Assignment: Repeat exactly the opening lines of the records, ending with the line that contains "has width=275, height=617.".

Extracted entries:
● ● ● ●

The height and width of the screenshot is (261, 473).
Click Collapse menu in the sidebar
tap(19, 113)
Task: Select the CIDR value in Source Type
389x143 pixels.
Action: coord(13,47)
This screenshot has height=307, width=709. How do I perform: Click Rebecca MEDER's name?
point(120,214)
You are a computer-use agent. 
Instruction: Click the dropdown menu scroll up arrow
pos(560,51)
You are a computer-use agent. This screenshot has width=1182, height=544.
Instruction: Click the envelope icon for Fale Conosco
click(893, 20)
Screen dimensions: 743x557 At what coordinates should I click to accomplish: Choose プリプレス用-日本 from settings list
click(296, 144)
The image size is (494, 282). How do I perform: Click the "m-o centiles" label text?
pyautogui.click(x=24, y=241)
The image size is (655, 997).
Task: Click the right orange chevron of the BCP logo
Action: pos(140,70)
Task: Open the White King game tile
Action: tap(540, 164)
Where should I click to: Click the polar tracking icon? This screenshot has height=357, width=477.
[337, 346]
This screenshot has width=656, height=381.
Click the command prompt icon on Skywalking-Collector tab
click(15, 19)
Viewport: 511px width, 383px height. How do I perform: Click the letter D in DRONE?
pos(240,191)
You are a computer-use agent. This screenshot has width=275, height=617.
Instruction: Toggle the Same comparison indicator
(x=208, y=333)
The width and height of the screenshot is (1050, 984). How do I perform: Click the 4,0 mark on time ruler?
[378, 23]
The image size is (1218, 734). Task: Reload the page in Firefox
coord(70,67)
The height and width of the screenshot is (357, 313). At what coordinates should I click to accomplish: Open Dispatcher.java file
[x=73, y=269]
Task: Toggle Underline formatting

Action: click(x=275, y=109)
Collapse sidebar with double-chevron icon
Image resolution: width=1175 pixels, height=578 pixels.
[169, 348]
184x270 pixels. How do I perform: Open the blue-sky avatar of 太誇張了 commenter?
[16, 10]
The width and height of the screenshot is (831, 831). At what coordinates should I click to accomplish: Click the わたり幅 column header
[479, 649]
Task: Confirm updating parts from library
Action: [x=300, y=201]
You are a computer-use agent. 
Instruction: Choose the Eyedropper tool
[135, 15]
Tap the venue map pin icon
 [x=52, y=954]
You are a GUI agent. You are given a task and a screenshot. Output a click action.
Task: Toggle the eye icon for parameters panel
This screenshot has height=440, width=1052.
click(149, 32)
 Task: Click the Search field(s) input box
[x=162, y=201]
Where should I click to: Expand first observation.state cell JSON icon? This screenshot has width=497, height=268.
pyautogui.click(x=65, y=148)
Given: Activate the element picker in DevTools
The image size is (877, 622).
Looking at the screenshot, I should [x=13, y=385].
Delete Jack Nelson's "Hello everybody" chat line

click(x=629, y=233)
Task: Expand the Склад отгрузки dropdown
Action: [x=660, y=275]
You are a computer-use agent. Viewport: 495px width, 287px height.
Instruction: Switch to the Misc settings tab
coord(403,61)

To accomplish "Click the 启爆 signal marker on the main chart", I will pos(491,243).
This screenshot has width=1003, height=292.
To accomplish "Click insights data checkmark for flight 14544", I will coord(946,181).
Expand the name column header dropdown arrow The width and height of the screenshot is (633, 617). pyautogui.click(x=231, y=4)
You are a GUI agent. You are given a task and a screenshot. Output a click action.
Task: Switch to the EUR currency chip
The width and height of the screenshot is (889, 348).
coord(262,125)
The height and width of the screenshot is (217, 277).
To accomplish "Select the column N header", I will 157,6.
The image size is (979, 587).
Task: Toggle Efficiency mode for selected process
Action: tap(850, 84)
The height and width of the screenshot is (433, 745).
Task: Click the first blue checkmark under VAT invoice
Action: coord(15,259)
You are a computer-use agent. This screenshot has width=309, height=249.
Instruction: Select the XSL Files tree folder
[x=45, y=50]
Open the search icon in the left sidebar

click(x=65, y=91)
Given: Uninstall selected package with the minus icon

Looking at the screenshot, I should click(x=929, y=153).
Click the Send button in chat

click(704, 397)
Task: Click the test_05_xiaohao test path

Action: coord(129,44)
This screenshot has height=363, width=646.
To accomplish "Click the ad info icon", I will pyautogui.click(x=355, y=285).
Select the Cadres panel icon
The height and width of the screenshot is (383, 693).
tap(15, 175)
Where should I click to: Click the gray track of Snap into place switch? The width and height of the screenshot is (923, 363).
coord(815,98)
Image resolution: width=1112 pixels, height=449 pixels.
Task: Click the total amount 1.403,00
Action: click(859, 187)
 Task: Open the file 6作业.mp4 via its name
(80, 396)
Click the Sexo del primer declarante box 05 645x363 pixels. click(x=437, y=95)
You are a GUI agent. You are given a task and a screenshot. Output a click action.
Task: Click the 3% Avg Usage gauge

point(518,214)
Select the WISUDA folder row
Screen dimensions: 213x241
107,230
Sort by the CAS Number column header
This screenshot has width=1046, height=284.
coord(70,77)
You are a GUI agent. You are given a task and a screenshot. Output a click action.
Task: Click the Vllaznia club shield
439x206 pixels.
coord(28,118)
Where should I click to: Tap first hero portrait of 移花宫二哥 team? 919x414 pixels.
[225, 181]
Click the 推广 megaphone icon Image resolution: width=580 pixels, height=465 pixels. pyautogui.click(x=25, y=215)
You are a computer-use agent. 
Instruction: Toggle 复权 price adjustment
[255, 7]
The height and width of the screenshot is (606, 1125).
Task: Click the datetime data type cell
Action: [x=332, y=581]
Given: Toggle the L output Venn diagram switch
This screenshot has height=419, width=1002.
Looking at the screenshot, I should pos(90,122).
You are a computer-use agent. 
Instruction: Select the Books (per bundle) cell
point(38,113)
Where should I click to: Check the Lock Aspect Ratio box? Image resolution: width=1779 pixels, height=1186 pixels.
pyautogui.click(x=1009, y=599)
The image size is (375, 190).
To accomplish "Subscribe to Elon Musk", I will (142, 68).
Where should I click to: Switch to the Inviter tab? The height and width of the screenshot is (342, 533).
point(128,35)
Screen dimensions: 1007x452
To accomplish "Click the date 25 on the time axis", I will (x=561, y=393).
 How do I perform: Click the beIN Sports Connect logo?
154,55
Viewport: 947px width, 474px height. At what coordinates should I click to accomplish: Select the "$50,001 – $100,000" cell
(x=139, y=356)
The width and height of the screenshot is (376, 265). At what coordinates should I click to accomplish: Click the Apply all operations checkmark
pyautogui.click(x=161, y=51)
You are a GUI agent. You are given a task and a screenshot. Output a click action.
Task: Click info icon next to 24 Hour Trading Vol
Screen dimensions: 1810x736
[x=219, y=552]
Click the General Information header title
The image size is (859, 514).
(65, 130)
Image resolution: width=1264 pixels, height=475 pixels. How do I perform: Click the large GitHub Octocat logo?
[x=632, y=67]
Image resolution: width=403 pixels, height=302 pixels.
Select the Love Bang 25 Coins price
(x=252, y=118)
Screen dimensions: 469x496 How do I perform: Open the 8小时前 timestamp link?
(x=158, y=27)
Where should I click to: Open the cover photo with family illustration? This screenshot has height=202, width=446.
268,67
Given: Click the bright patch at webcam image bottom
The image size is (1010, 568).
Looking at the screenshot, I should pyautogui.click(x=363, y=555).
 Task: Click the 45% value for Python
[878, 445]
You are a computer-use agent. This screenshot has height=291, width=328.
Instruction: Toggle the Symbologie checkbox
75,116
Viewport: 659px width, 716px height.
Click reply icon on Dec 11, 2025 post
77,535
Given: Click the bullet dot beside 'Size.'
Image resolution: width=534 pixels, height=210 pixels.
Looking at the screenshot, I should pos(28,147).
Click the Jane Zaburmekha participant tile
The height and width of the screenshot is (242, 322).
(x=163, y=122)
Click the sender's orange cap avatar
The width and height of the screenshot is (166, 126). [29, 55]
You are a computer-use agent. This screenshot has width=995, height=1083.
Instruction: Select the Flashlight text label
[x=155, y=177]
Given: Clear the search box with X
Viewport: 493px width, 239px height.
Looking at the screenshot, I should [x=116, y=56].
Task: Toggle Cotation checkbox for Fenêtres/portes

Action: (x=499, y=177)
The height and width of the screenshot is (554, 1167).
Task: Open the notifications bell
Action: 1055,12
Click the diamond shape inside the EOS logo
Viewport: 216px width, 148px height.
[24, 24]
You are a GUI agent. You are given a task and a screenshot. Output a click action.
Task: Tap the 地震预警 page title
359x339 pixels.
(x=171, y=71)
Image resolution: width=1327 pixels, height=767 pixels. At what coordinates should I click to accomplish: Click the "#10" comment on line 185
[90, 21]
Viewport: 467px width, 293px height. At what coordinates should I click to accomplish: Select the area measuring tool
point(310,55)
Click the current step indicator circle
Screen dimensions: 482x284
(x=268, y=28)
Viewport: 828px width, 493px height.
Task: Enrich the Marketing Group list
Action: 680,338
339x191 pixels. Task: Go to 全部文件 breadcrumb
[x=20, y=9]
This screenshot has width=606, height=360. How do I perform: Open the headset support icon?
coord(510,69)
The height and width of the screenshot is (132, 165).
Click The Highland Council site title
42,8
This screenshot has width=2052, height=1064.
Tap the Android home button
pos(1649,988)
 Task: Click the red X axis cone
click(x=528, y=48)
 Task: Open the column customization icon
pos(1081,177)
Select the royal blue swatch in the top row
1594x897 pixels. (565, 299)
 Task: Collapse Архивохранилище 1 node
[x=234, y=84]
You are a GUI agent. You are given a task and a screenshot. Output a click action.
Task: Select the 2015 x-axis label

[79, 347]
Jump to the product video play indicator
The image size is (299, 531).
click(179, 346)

● ● ● ●

Solved exercise:
The height and width of the screenshot is (261, 473).
Click Collapse menu in the sidebar
tap(19, 113)
Task: Select the CIDR value in Source Type
389x143 pixels.
Action: coord(13,47)
This screenshot has height=307, width=709. How do I perform: Click Rebecca MEDER's name?
point(120,214)
You are a computer-use agent. 
Instruction: Click the dropdown menu scroll up arrow
pos(560,51)
You are a computer-use agent. This screenshot has width=1182, height=544.
Instruction: Click the envelope icon for Fale Conosco
click(893, 20)
Screen dimensions: 743x557 At what coordinates should I click to accomplish: Choose プリプレス用-日本 from settings list
click(296, 144)
The image size is (494, 282). How do I perform: Click the "m-o centiles" label text?
pyautogui.click(x=24, y=241)
The image size is (655, 997).
Task: Click the right orange chevron of the BCP logo
Action: pos(140,70)
Task: Open the White King game tile
Action: tap(540, 164)
Where should I click to: Click the polar tracking icon? This screenshot has height=357, width=477.
[337, 346]
This screenshot has width=656, height=381.
Click the command prompt icon on Skywalking-Collector tab
click(15, 19)
Viewport: 511px width, 383px height. How do I perform: Click the letter D in DRONE?
pos(240,191)
You are a computer-use agent. This screenshot has width=275, height=617.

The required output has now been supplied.